◆ **What to produce**: Once every line below with "Cookies" has been counted, state the total and nothing else.

◆ **Data section**:
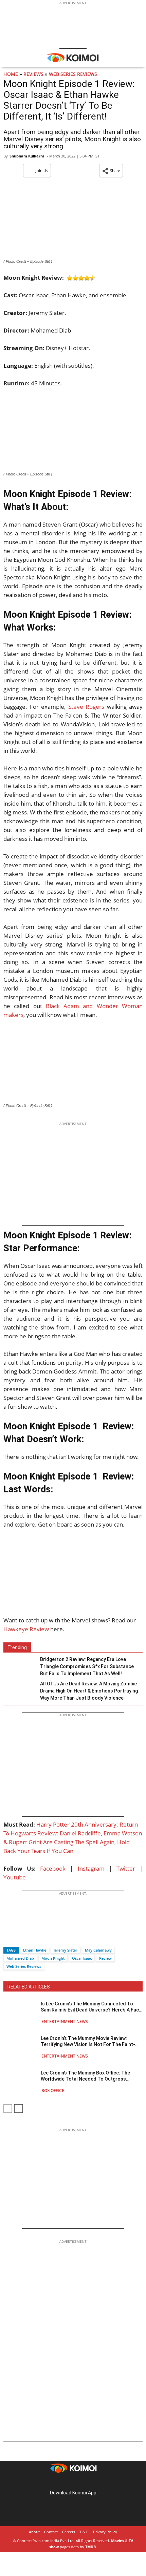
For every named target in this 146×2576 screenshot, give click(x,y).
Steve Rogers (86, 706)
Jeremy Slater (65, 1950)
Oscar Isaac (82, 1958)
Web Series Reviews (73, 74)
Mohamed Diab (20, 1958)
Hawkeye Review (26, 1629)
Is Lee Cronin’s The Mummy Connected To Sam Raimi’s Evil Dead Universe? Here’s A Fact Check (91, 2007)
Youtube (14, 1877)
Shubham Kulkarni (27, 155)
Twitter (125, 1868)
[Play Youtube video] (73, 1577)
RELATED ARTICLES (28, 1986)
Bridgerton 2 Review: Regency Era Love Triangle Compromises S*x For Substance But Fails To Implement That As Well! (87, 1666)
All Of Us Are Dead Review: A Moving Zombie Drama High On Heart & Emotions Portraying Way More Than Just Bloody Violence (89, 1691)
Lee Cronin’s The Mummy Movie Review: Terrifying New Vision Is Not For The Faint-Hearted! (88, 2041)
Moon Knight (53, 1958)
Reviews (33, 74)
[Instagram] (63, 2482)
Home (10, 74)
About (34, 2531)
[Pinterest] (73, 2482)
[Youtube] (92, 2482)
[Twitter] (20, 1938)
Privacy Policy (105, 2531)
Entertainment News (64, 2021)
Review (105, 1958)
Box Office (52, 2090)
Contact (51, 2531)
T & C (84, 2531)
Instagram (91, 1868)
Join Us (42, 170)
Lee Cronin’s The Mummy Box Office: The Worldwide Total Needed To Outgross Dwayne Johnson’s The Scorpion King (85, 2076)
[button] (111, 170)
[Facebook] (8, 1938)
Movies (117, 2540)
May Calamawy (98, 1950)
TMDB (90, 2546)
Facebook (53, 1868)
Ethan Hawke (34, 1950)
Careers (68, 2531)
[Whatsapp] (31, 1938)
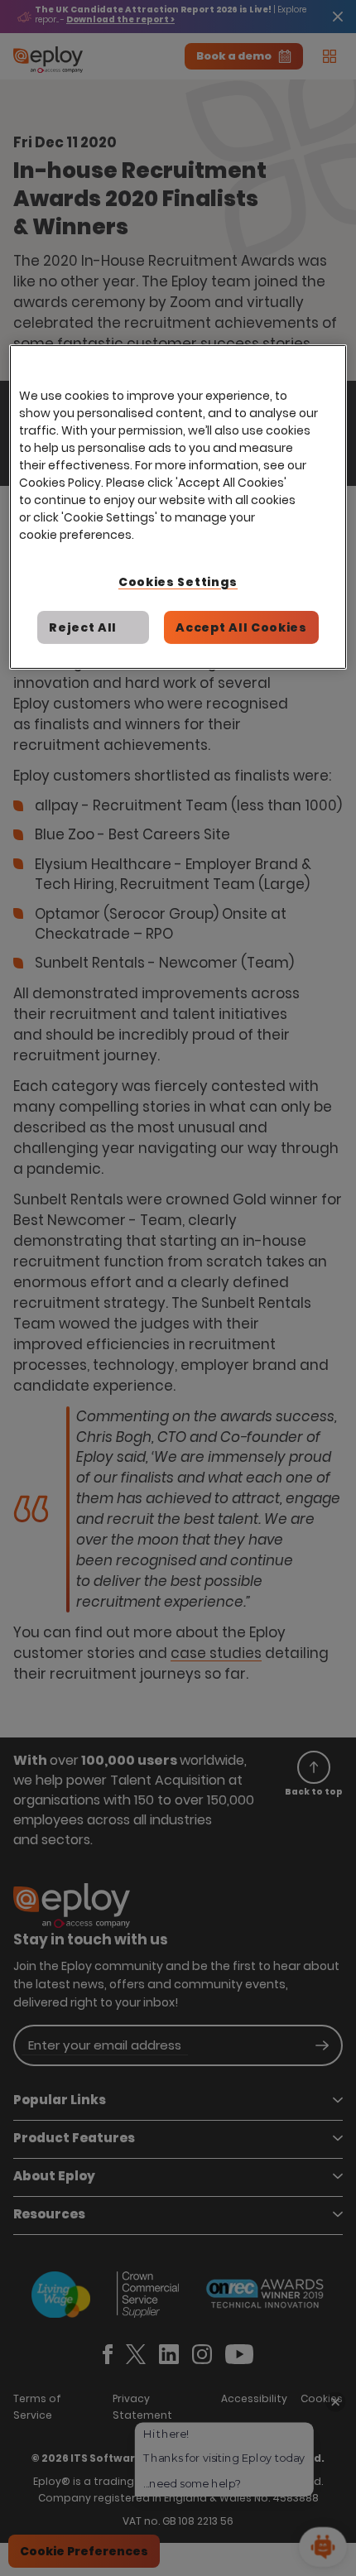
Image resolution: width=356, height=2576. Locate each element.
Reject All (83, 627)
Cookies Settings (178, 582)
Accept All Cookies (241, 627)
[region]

◆ **Solved exercise**: 2